Records for this task =>
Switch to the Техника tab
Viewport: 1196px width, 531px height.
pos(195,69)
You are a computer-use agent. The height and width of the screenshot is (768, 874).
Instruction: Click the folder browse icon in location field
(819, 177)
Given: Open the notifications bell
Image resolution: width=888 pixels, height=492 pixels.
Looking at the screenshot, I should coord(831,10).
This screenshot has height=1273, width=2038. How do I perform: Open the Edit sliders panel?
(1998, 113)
--
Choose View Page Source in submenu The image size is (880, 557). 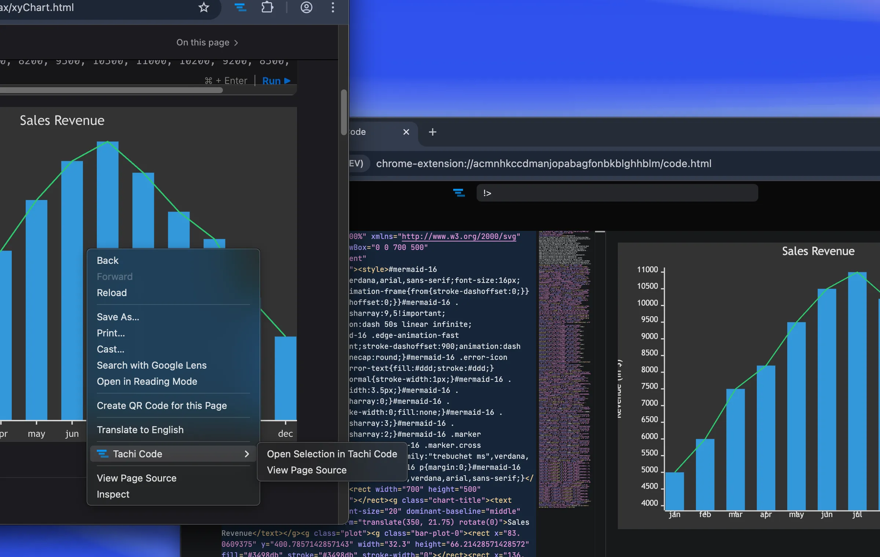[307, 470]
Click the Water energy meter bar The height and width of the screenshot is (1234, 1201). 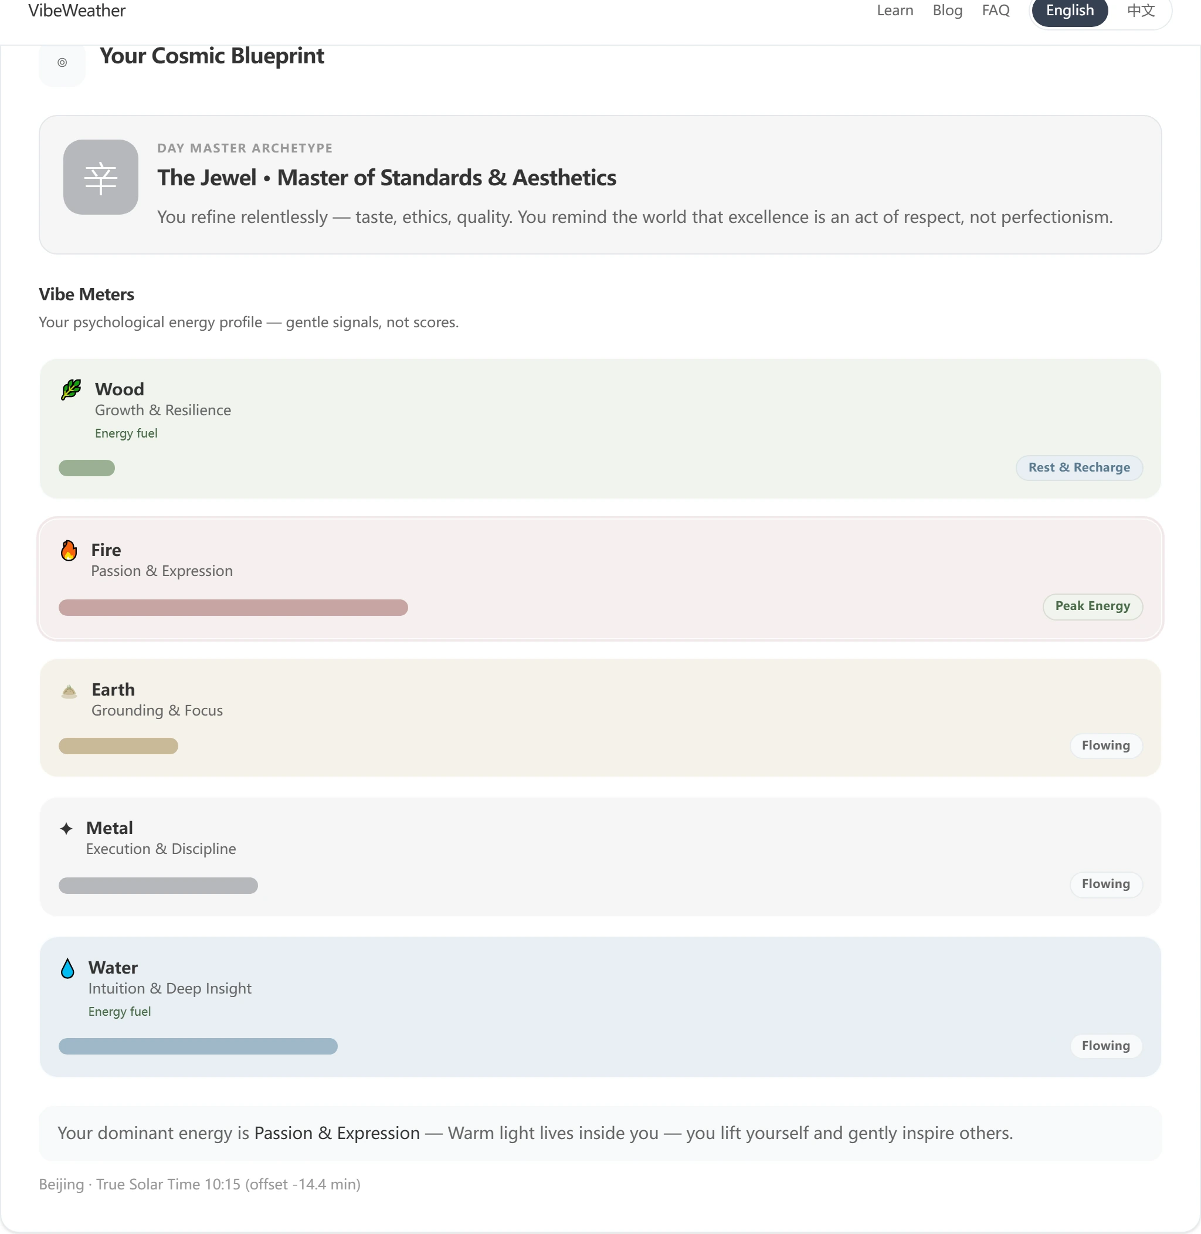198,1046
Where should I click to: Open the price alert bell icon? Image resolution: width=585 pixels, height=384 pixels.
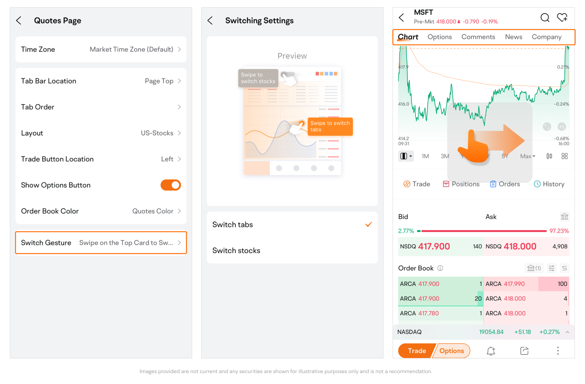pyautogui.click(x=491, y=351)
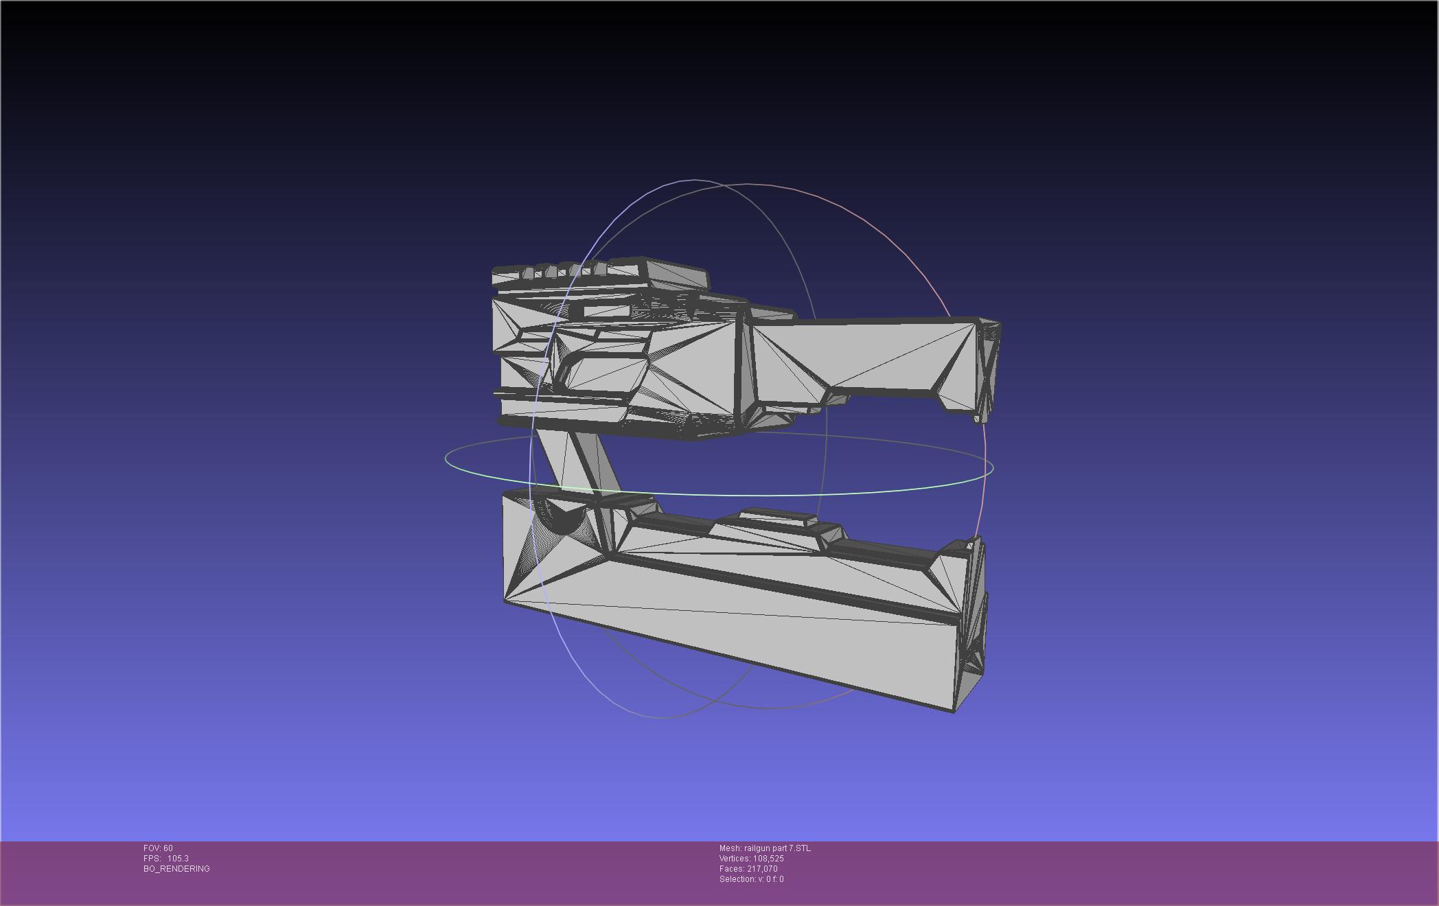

Written problem =>
Please set down the lines above word for word, from the line containing "Switch to the Техника tab" through the line containing "(1998, 113)", both included.

Final result =>
Switch to the Техника tab
Viewport: 1196px width, 531px height.
pos(195,69)
You are a computer-use agent. The height and width of the screenshot is (768, 874).
Instruction: Click the folder browse icon in location field
(819, 177)
Given: Open the notifications bell
Image resolution: width=888 pixels, height=492 pixels.
Looking at the screenshot, I should coord(831,10).
This screenshot has height=1273, width=2038. How do I perform: Open the Edit sliders panel?
(1998, 113)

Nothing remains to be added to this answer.